Fribble Lessons on Budgeting

August 28, 2000

You know the stories -- your parents had to walk to school, uphill, in the snow. Amazingly, the walk home was uphill as well (talk about taking advantage of little kids' lack of knowledge). How many times did you hear those stories? If you remember them, you must have learned some valuable lessons.

Not having children, I always assumed I'd never sound like my parents. Oh, how wrong I was. But at least now I know I sound Foolish, which gives me comfort as I approach (or maybe I'm already there) middle age. I've started to tell snow stories.

When I was young, we didn't have very much. An occasional dinner at McDonald's was a luxury for my parents. So was pizza night, when Dad would stop and bring home one pizza so we could have a special party. I didn't know people might have called us poor. My folks told us stories about what they did for fun even though they didn't have lots of money when they were little. And I remember those stories. I didn't think my childhood was any different from anyone else's, nor did I feel deprived.

What I do remember is that my parents didn't owe people money. They always found money to pay the medical bills, regardless of when they occurred. Except for the house and their first washer and dryer, they didn't incur any debt. No new cars unless there was cash to buy one. When asked how he wanted to pay for something at a department store, Dad replied, "Money." If he didn't have cash to pay for it, he didn't buy it. Plain and simple.

Except for student loans and home mortgages, I have also been debt-free. I've done without rather than drag out the charge card. Sure there were things I wanted, but the thought of owing money to someone was enough to quench those desires.

Since I don't have kids of my own, I get my "kid-fix" from my nieces and nephews. Next week one of my nephews turns seven. He and his sister seem to have everything kids could want and more. It's gotten so bad that I'm sure they don't remember who gave them what on gift occasions. So, I'm out of ideas. I call my sister-in-law and guess what? She can't identify anything, not one thing, my nephew might want that he doesn't already have. I've decided that savings bonds and shares of stock are the only thing he doesn't have that might mean something to him.

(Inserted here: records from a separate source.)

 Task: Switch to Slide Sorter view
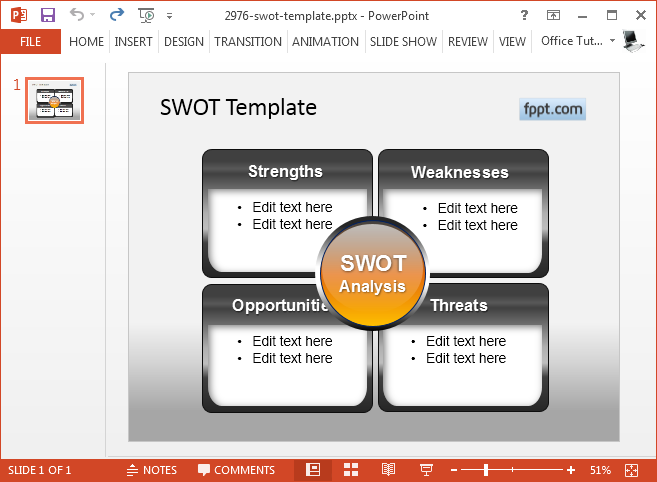(x=351, y=470)
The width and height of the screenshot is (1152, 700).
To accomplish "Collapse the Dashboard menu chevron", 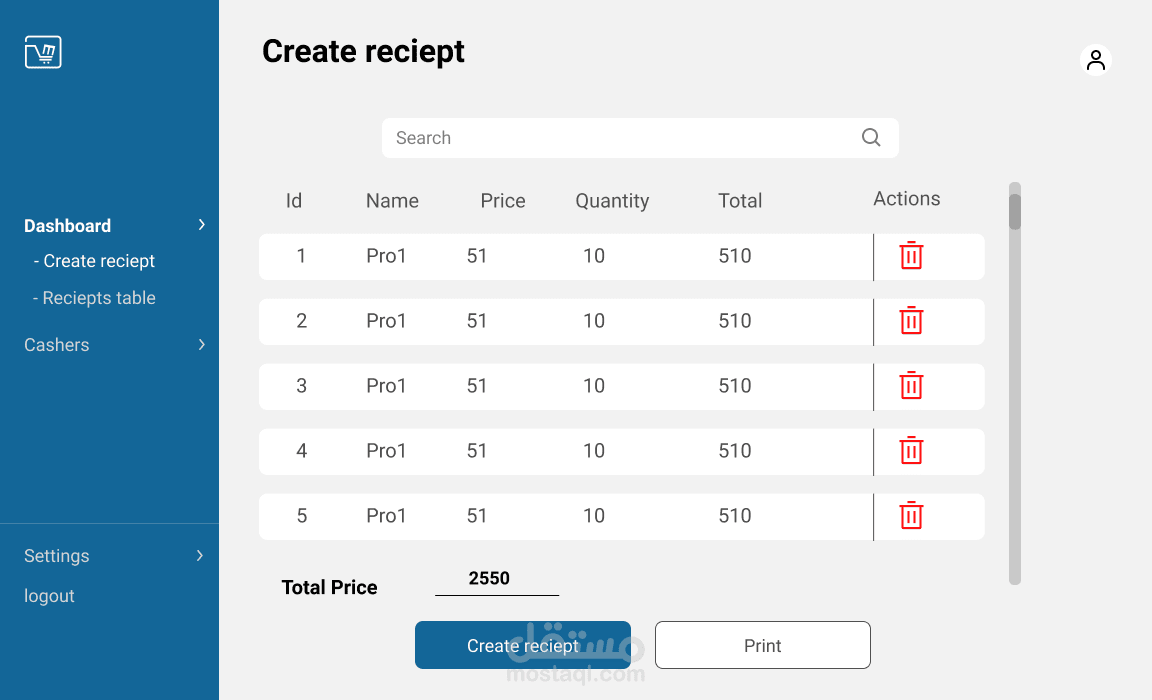I will tap(201, 225).
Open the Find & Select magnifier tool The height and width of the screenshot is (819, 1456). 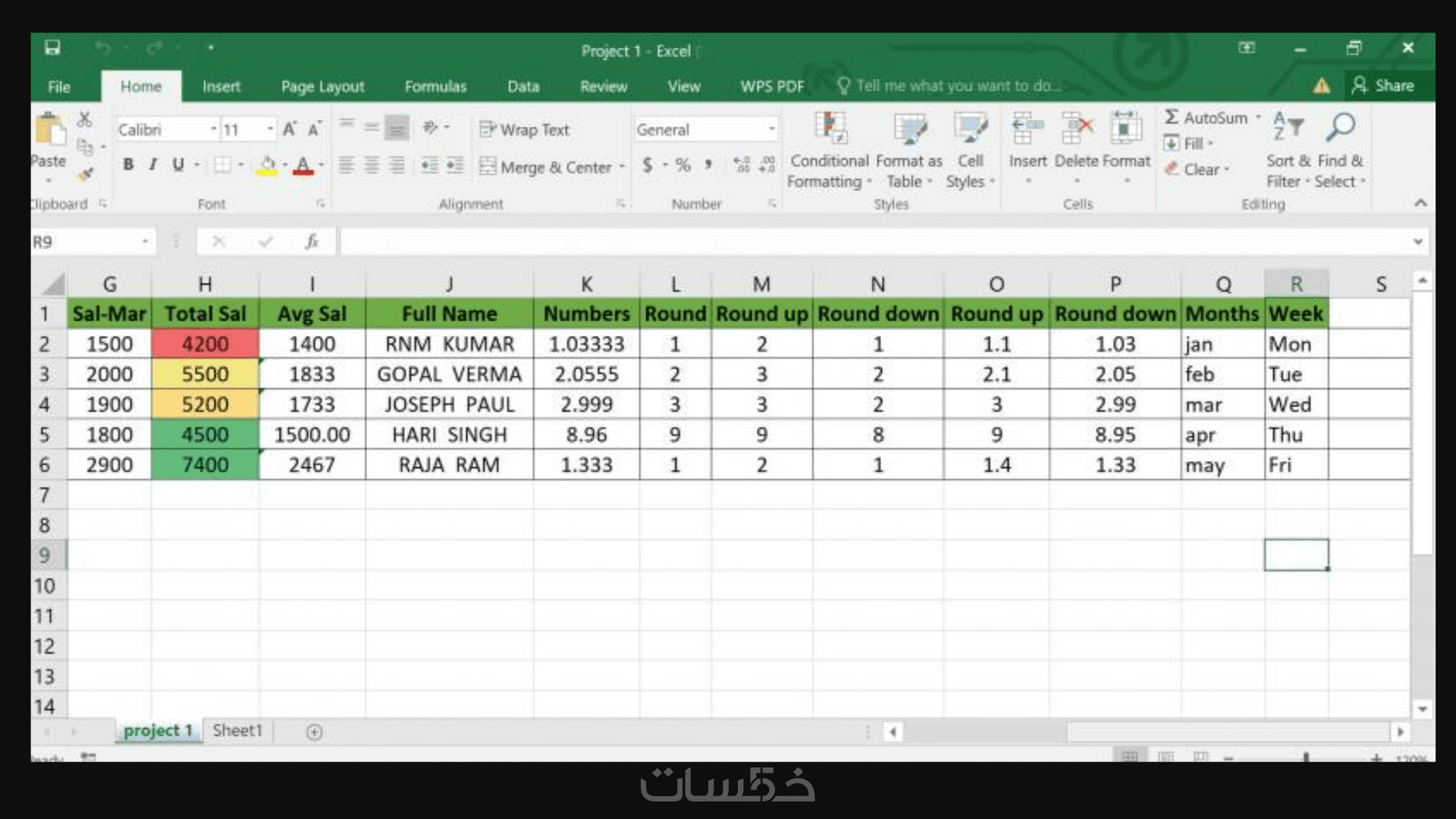(1340, 128)
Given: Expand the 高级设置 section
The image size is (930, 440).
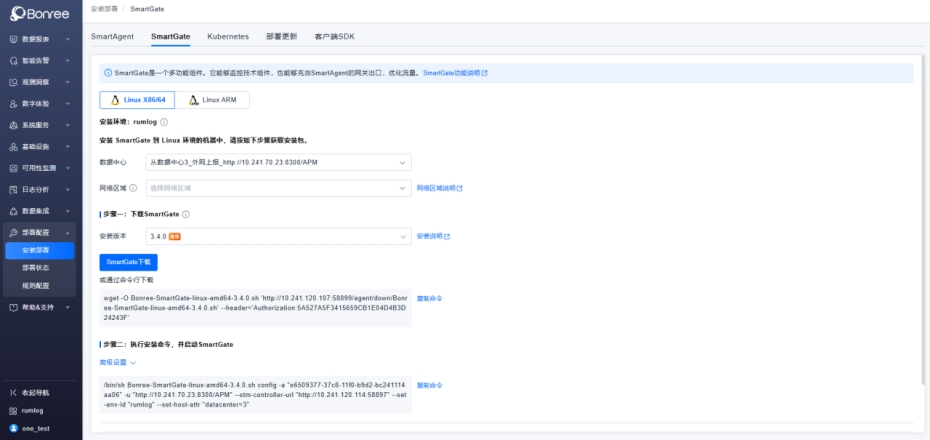Looking at the screenshot, I should 117,362.
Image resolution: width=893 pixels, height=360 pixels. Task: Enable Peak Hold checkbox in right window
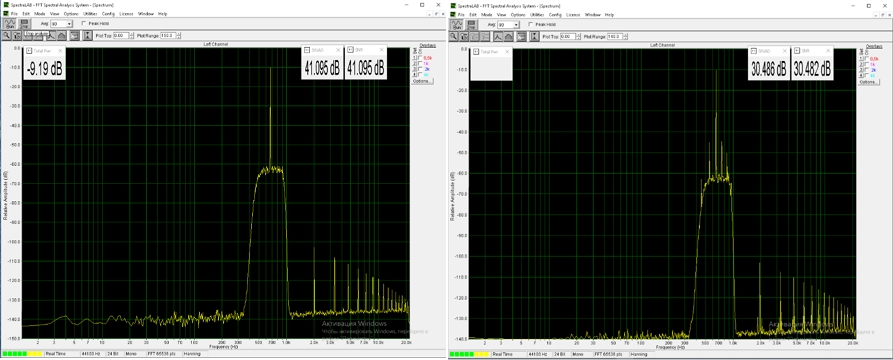point(530,24)
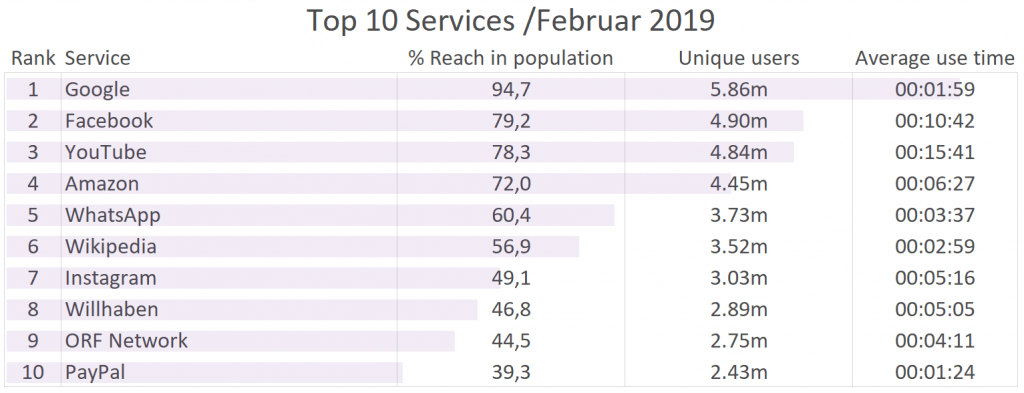Click the Top 10 Services title
The image size is (1024, 393).
coord(511,20)
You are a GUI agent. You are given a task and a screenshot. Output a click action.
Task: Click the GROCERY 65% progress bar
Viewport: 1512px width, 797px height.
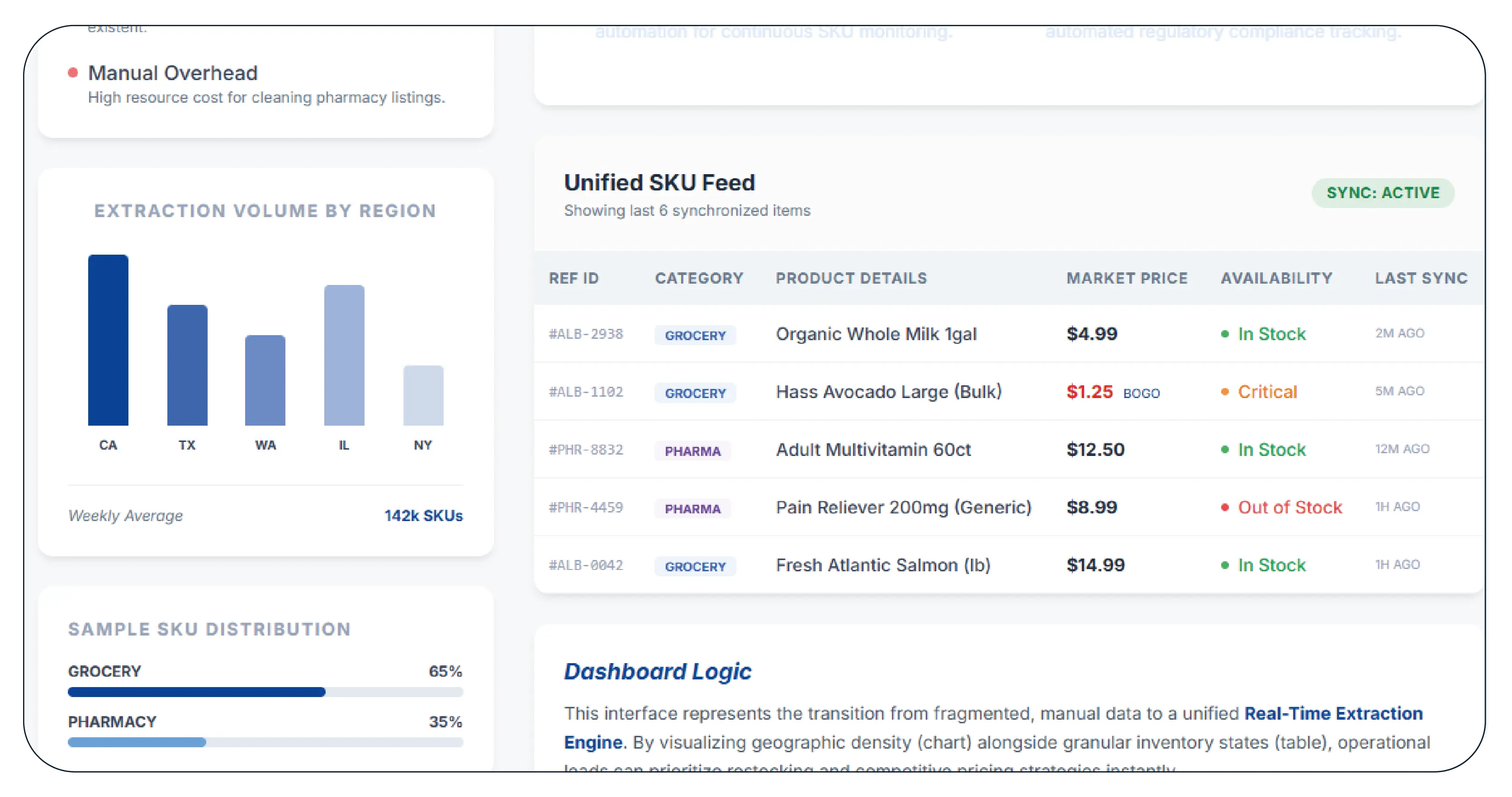[x=265, y=693]
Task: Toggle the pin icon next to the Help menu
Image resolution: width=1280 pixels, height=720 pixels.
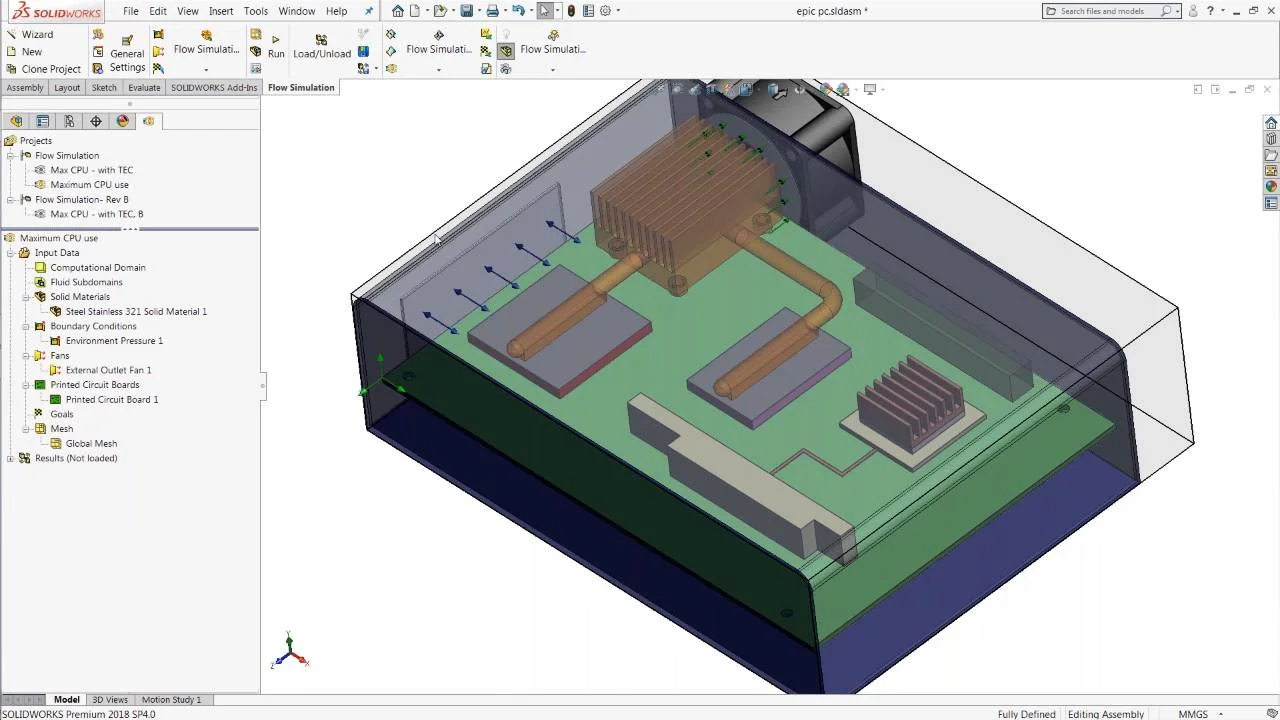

But will they? His father apparently doesn't tell our snow stories about the pizza parties, the special treat of going to McDonald's, or of thinking very carefully about what three or four things to put on the Christmas list because you knew Santa couldn't bring more than a couple toys to each child.

Make fun of your parents and cringe when you start to sound like them. But remember the snow stories and what they taught you. And don't be too embarrassed to pass your snow stories on to others because they help make sure others grow up Foolish. Unfortunately, I'm afraid my nephew will just be foolish.